--- Start Records supplied ---
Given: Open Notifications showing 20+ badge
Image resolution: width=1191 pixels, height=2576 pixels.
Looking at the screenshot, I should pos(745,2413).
--- End Records supplied ---
--- Start Records supplied ---
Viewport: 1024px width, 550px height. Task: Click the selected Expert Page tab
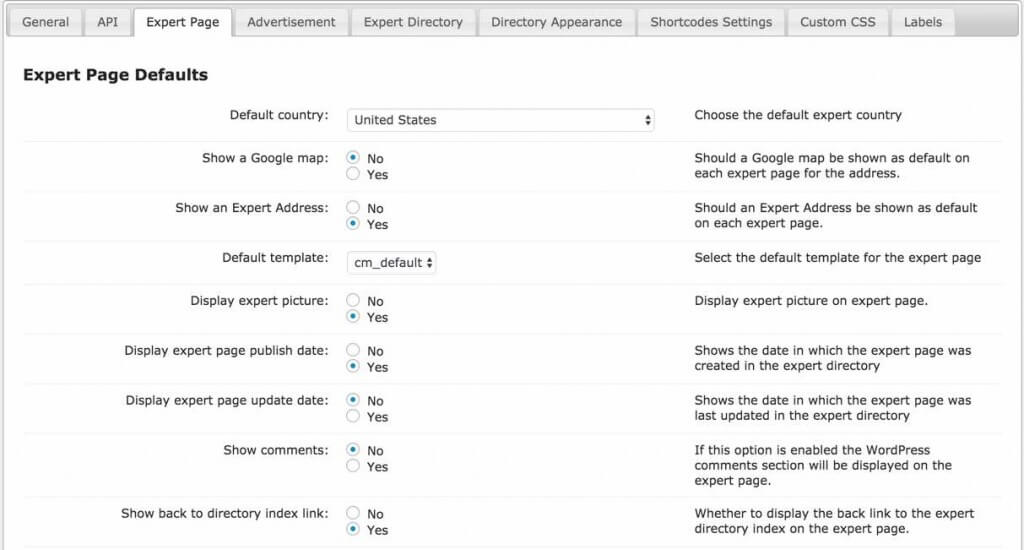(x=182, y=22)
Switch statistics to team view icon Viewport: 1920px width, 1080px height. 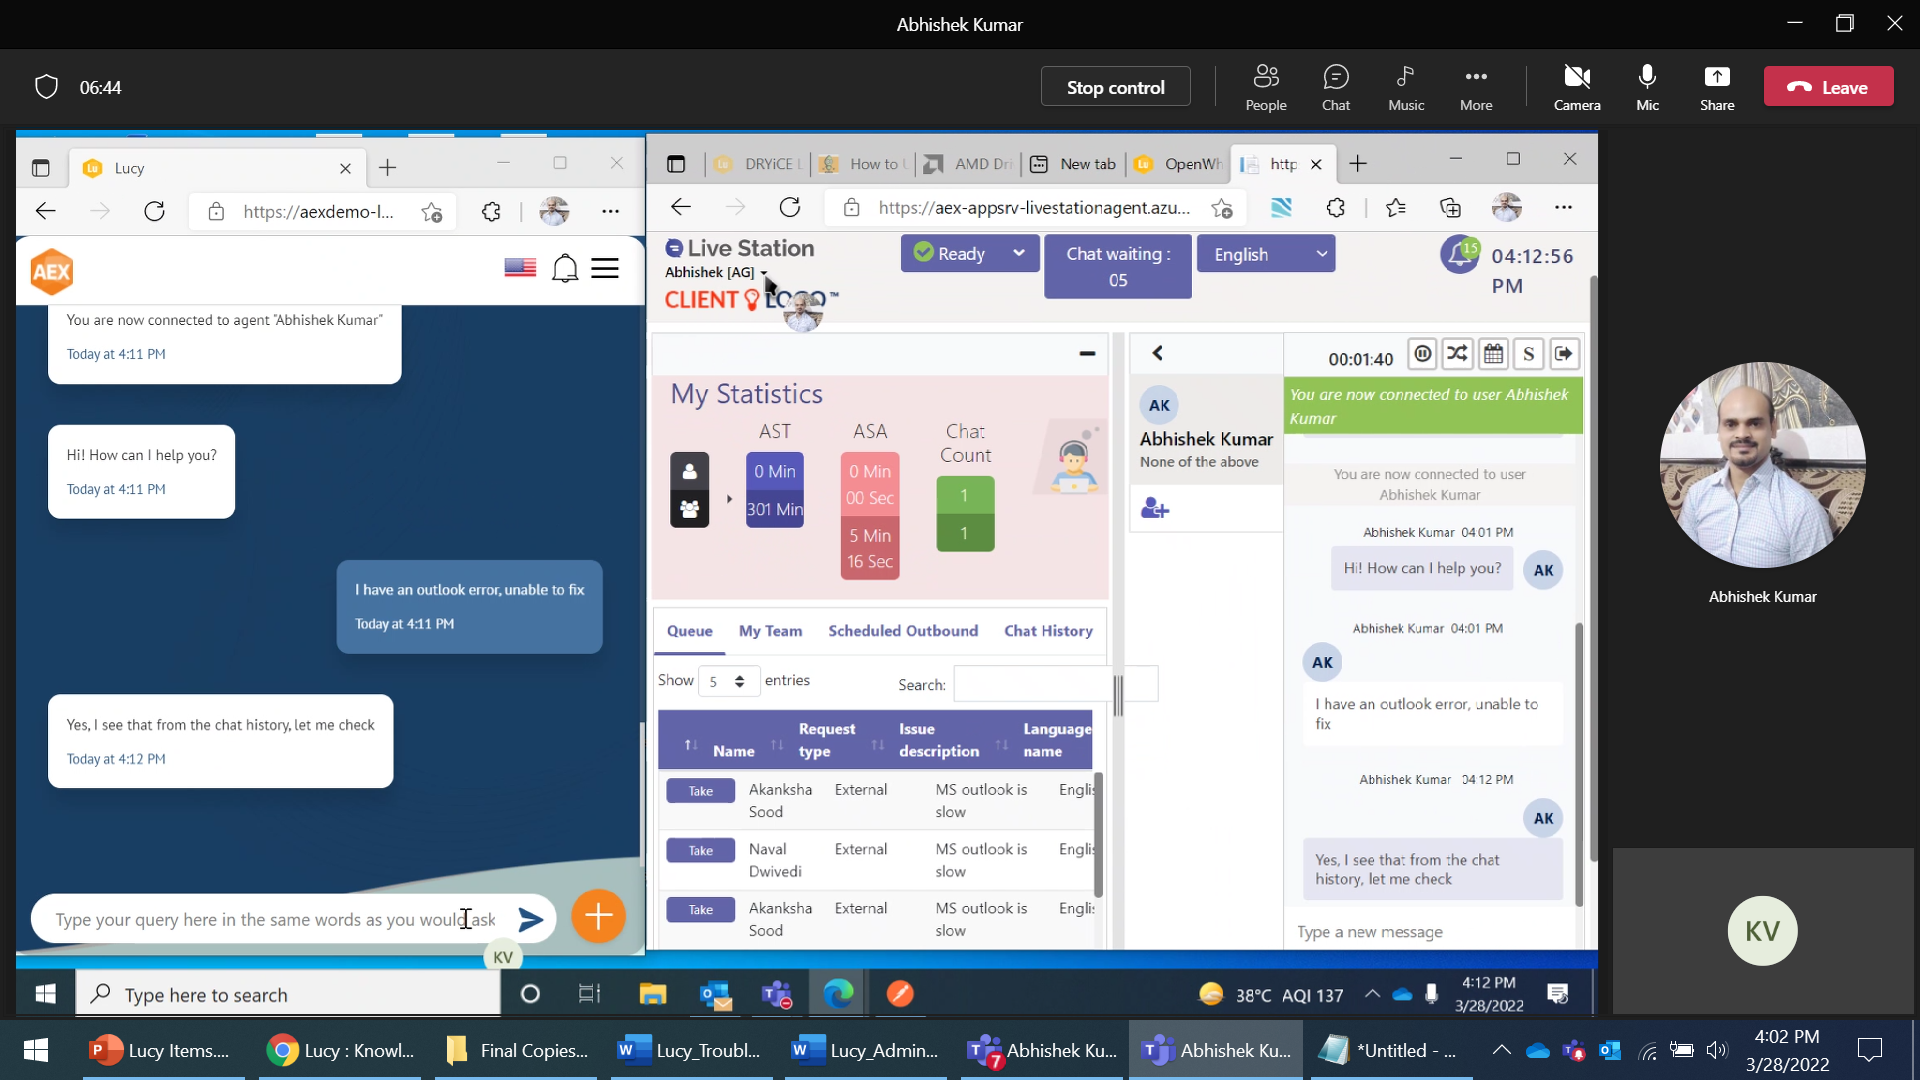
--- End Records supplied ---
§ **To be done**: Copy out everything from the line containing "Given: Open Notifications showing 20+ badge" down to the line containing "Looking at the", both lines included, with no changes.

§ **The answer**:
Given: Open Notifications showing 20+ badge
Image resolution: width=1191 pixels, height=2576 pixels.
Looking at the screenshot, I should pos(745,2413).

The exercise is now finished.